We use quantitative analysis because raw data isn’t always decipherable so quantitative analysts will rearrange data into visual representations that communicate meanings and patterns. Various forms of predictive modeling may have limits, but they can still bring more accuracy to the decision-making process. While quantitative modeling is a valuable financial tool, its use stretches into all data applications.
7 Characteristics of Quantitative Research Methods
- Contains measurable results
- Uses standardized research instruments
- Assumes normal population distribution
- Presents data in tables, graphs or figures
- Uses repeatable methods
- Can predict outcomes
- Uses measuring devices
Why Use Quantitative Modeling?
With its ability to break down data sets, quantitative modeling becomes crucial for forecasting financial trends.
Making accurate predictions is essential within the world of finance, and quantitative modeling serves this very purpose. Methods like data clustering isolate certain variables, which enables researchers to spot specific patterns. For finance, this technique can expose illegal activity and create a safer marketplace.
The forecasting abilities of quantitative modeling are also relevant for tracking securities prices, customer demand and other reactions within financial markets. Within a global context, quantitative modeling can’t predict everything yet it remains a valuable field for calculating probabilities and helping businesses avoid unnecessary risks with the most up-to-date financial data.

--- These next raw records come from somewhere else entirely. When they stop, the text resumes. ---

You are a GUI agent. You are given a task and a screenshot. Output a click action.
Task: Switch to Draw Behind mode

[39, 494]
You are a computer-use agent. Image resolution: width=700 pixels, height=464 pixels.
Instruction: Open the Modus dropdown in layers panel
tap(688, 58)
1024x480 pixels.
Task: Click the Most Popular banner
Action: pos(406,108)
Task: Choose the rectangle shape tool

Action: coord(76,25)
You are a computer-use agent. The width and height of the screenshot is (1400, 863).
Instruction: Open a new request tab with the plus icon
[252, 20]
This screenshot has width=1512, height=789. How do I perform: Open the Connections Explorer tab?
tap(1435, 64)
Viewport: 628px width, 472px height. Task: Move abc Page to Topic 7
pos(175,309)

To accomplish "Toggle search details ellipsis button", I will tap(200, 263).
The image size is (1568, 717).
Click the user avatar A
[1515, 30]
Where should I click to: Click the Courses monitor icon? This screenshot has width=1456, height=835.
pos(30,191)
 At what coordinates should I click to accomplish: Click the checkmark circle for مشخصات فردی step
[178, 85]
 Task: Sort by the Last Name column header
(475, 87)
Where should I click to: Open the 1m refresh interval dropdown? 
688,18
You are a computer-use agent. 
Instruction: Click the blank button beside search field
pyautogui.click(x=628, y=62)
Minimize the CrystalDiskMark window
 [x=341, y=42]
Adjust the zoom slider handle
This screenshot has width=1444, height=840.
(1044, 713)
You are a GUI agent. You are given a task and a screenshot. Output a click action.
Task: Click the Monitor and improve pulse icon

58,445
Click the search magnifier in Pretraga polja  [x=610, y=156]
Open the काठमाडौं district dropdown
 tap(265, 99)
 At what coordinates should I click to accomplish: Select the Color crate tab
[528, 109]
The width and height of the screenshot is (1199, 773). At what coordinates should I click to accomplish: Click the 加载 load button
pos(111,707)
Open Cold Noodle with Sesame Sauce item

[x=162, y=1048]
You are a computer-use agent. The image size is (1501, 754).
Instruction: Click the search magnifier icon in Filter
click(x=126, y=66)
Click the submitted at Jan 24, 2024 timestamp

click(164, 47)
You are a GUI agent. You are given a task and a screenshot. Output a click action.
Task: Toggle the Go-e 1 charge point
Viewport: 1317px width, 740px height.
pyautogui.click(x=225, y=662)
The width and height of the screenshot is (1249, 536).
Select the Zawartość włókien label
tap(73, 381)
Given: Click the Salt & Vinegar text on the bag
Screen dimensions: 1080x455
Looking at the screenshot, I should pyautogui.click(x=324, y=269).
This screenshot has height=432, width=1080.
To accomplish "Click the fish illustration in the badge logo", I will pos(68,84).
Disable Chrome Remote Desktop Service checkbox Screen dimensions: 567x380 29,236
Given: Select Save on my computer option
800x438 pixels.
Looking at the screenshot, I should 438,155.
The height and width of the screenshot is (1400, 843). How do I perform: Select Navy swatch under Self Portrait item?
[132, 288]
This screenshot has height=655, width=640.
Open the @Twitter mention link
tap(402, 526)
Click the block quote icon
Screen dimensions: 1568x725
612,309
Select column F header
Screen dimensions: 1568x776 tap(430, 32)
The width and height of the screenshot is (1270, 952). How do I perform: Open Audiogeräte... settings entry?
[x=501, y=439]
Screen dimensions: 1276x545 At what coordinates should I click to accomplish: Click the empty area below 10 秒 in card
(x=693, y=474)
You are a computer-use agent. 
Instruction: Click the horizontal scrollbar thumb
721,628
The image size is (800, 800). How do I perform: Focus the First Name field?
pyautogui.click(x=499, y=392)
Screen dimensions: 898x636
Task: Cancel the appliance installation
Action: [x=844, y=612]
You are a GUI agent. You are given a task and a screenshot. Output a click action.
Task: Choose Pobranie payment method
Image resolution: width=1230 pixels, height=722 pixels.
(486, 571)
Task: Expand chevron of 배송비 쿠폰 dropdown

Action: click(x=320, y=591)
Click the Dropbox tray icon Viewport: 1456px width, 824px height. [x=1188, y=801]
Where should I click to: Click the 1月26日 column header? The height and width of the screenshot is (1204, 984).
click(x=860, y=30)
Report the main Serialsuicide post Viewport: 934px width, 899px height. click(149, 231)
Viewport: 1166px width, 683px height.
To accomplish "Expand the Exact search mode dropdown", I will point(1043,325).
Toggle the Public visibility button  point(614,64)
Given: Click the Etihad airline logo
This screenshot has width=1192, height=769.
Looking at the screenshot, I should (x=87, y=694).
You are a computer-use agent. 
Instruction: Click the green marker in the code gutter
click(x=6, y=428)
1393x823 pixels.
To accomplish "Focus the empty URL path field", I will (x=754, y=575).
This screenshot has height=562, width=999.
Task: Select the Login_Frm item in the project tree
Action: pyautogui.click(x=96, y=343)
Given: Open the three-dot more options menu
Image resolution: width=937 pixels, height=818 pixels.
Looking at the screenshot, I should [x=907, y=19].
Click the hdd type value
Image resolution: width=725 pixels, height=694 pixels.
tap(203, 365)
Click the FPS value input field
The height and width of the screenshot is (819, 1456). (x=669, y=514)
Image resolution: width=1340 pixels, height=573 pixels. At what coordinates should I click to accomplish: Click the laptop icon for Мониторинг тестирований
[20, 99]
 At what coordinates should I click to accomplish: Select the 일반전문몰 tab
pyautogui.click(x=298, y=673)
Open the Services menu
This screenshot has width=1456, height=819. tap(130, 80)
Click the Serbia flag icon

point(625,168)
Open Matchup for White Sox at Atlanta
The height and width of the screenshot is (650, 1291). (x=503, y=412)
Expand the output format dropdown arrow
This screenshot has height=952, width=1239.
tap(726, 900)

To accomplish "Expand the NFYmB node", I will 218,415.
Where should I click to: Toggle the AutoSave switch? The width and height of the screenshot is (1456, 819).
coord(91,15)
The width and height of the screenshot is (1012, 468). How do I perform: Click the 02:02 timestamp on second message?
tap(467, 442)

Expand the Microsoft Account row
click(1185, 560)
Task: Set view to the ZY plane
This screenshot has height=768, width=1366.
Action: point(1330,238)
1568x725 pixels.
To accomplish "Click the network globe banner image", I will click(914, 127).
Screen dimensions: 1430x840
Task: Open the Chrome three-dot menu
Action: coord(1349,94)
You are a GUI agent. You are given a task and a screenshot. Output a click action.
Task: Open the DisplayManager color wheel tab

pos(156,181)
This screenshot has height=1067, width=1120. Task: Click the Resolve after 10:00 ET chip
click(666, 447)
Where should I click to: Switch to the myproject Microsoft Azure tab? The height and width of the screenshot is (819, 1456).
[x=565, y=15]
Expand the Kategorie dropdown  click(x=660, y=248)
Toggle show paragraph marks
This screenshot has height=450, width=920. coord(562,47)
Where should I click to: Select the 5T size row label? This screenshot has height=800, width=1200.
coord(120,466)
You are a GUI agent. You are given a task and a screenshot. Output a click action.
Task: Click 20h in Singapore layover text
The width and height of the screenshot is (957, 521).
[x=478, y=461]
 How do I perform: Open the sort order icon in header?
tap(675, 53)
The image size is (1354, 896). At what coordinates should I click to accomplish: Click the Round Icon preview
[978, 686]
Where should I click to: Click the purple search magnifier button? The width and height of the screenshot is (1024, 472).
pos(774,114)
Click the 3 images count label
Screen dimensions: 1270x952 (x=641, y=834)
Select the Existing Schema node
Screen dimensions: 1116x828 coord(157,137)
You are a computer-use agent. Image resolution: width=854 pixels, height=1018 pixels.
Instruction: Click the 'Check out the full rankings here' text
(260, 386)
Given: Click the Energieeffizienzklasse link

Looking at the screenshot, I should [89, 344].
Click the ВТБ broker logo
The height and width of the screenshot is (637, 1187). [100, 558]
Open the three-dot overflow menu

What Are the Characteristics of Quantitative Research?
Due to the fact that quantitative research is a systemic approach, it always features the same core traits each time we apply it.
To ensure concrete results, quantitative research involves processes that are reliable and consistent. Each study focuses on measurable variables and wields proven research instruments. These instruments can range from something like a questionnaire to more complex tools like tested machine learning models.
Analysts also give experiments more objectivity by pursuing a normal population distribution, which requires analysts to assemble a large sample size and results in a more randomized data set. By following the characteristics of quantitative research, companies can develop accurate models that better inform their choices with more accurate data.
What Are the Tools of Quantitative Analysis?
Analysts have a range of options when it comes to representing data sets with quantitative models.
Depending on business needs, analysts can customize the modeling process to their needs. Although many types of graphs are excellent at revealing patterns in data, histograms are ideal for teams dealing with ranges. If the study grows to encompass multiple data sets, linear regressions can help determine whether a correlation exists between the sets.
In addition, technology is bringing even more capabilities to the quantitative modeling field. To make data sets more readable for wider audiences, analysts can wield dimensionality reduction to simplify information. More people can also learn how to generate their own models, thanks to Python-based tools like Streamlit. With convenient techniques and advanced tech, there are now numerous ways for researchers to conduct quantitative analysis.